When Karthik Subbaraj’s Pizza hit theaters in 2012 a ton of people on twitter urged me to watch it. I had my doubts about its quality seeing as a lot of people had also recommended Singham 2 earlier. The horror geek in me eventually dragged me to the nearest theater, and I wasn’t the least bit disappointed. Pizza was a lean, entertaining, fun horror movie stripped off the commercial trappings of Tamil cinema and free of the frothy star vehicle rubbish. Most importantly, unlike in most cases (link review of Ragini 2), this was a movie made by a bunch of people who truly love and get horror films.
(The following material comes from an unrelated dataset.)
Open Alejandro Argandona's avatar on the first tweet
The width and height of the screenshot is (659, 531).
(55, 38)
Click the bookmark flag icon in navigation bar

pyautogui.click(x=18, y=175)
With its tiny budget, original take on the haunted house genre and box office success, it was only a matter of time until Bollywood sniffed an opportunity to cash in. And they did go the whole hog by throwing in 3D. The bad news is, for those who’ve seen the original, Pizza 3D feels like a pointless remake in every single scene. Those who have never heard of Subbaraj’s film, however, might have a good time watching this movie.

The story remains exactly the same – a pizza boy’s home delivery becomes a nightmare when the house turns out to be haunted. Director Akshay Akkineni (son of legendary editor Sreekar Prasad) follows the original film frame by frame. The characters are the same, as are the sets, the camerawork and even the jump scares and the sound. Sure, a faithful remake also needs hard work, and the idea of not fixing what isn’t broken is a fair enough excuse to rehash the original scene by scene, but there’s no escaping the pointlessness of it all. It also leads to a fatal problem - when you know when the jump scares are going to pop up and what they are, it’s difficult to be scared or thrilled by a horror movie.
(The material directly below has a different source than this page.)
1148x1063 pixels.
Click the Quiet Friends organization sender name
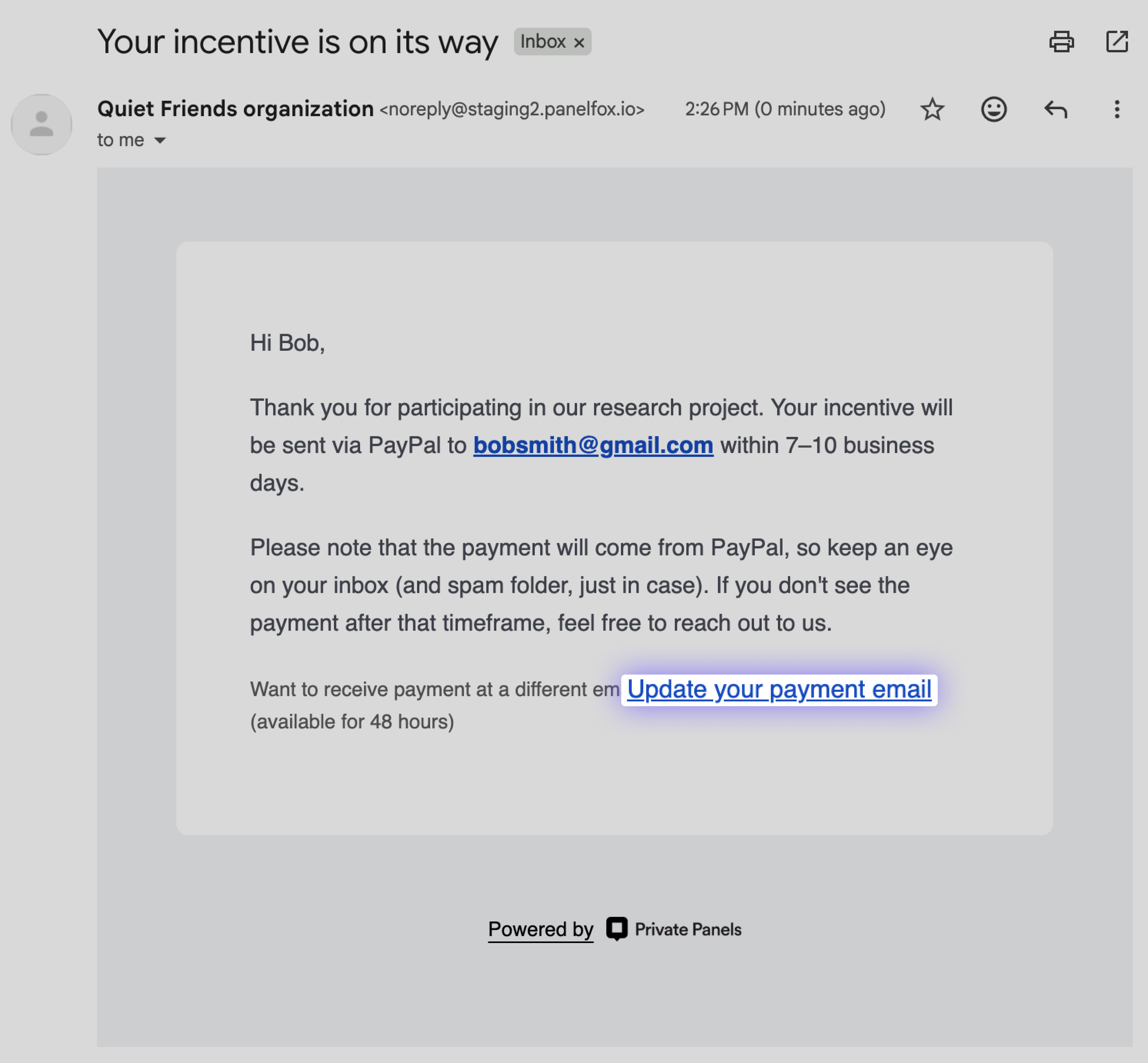235,109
That leads me to the most important aspect of the film – the ‘horror’ bits. The original was a good film, but the scares in it weren’t exactly path breaking. They were a bunch of clichés. But the film wasn’t just that, and there was a fun meta layer on top of the scares that justified the clichés. Moreover, the small indie style of the film helped add an edge to it. The remake has a bigger budget, and whether you have seen the original or not the scares don’t command that creepy edge – they come across as cheap thrills. The tacky 3D doesn’t help, and the scares get repetitive after a point - this is no classic like REC where you could relish its bump in the night moments in your soiled trousers over and over again.

A small plot hole in the second half has been fixed in the remake but the story itself has been watered down for some reason. In the original the lead couple are in a live in relationship and the dilemma they face is much more pronounced. In this movie the couple is conveniently married. Parvathy Omnakuttan, who plays the pizza boy’s wife is an improvement over the girl in the first movie, but Akshay Oberoi is a massive comedown from Vijay Sethupathi. Oberoi is neither handsome, nor convincing, nor charming, nor heroic, but he tries to be all of that. Sethupathi was great in the original because he was deliberately none of those things – he was just an average pizza boy.  


That said, you can’t take away the fact that the story is a novel spin on a familiar setting, and I guarantee you won’t see the end coming. It’s certainly better than the likes of Vikram Bhatt’s hilarious garbage, but it’s a lesser film than its original counterpart. I recommend you pop in the DVD of the 2012 movie before you head to see this version.